Document excerpt:
Tracking these areas help us understand the broader economic health of our City. Downtown Partnership unveiled the report on Monday, May 9th during the State of Downtown Baltimore Breakfast presented by Gallagher Evelius & Jones.
The report was made possible by support from BGE.
Downtown Baltimore’s overall economy was recovering in 2021. Employment grew from 117,970 in 2020 to 125,246 in 2021, and Healthcare, Public Administration, and Professional Services remain top employment sectors. Downtown office space vacancy—a major concern because of the rise in remote work from the pandemic, rebounded slightly and outperformed national and regional markets.
Housing occupancy is up in the one-mile radius, from 93% in 2020 to 95.2% in 2021. Downtown apartment occupancy remained stable, even with a flood of new units hitting the market at Redwood
Campus Center, Four Ten Lofts, 22 Light Street and Prosper on Fayette.

Exercise data:
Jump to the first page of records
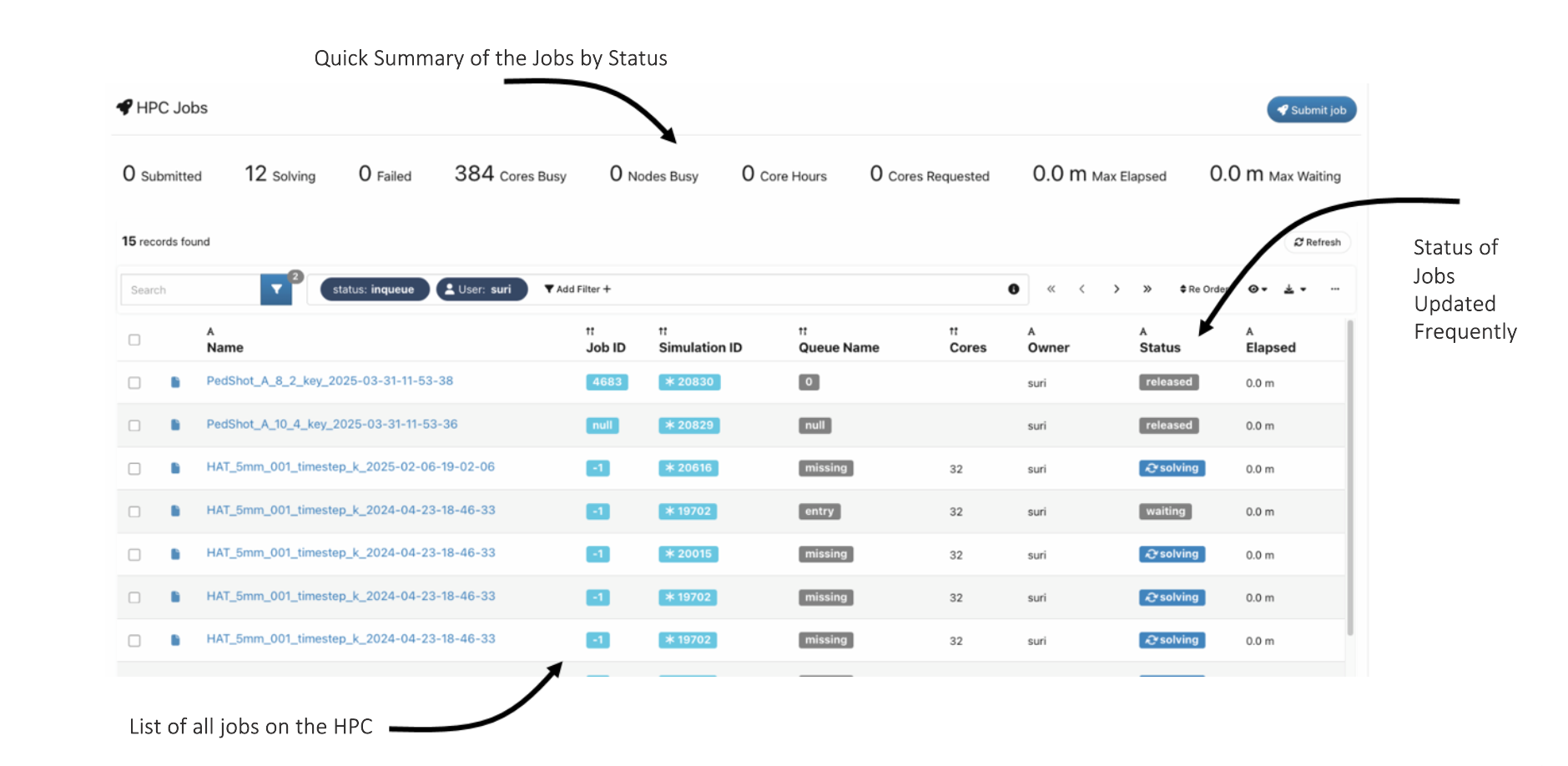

Task prompt:
Resume the text on Downtown Baltimore's 2021 economic report, starting after its last sentence, which ends "Prosper on Fayette."

Exercise output:
Retail sales were negatively impacted by closures and reduced visitation numbers, down from $1,004,081,233 billion in 2020 to $961,730,564 million in 2021. Vacancy for multi-tenant retail
properties within the one-mile radius remained higher than that of the Baltimore Metro region, but lower than the Downtown Management Authority (DMA) Area, which may be attributed to The Gallery no longer captured in the data as the mall is closed and not listed for lease.
A renaissance is looming for Downtown Baltimore. The last few years have been difficult, but with the recent announcements of historic investment in Downtown Baltimore by the State of Maryland, the acquisition of Harborplace, and development projects underway at Lexington Market and the Baltimore Arena, we’re feeling energized and excited for the future of our neighborhoods.